* Exercise goal
Your task is to return all of the records exactly, minus any images.

* The data
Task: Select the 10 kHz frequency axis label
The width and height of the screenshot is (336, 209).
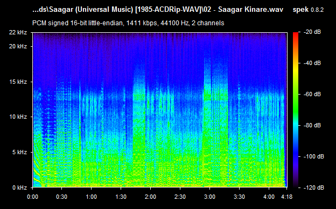Action: tap(18, 117)
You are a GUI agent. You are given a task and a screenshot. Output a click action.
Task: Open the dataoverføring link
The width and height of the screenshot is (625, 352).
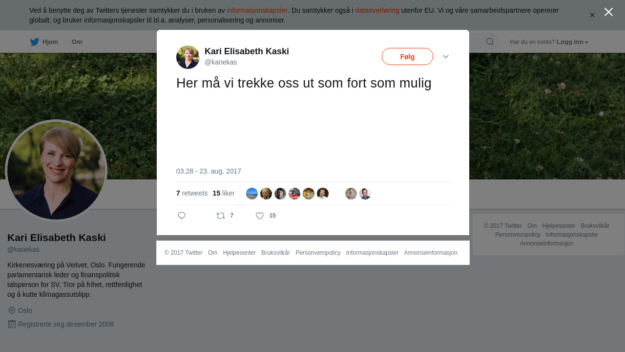pyautogui.click(x=377, y=10)
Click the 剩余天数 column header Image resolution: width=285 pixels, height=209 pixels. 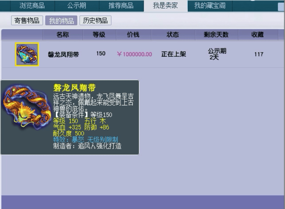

* Response to the task
Task: Select the 10 kHz frequency axis label
The width and height of the screenshot is (336, 209).
Action: tap(18, 117)
You are a GUI agent. You are given a task and a screenshot. Output a click action.
Task: Open the dataoverføring link
The width and height of the screenshot is (625, 352).
pyautogui.click(x=377, y=10)
Click the 剩余天数 column header Image resolution: width=285 pixels, height=209 pixels. 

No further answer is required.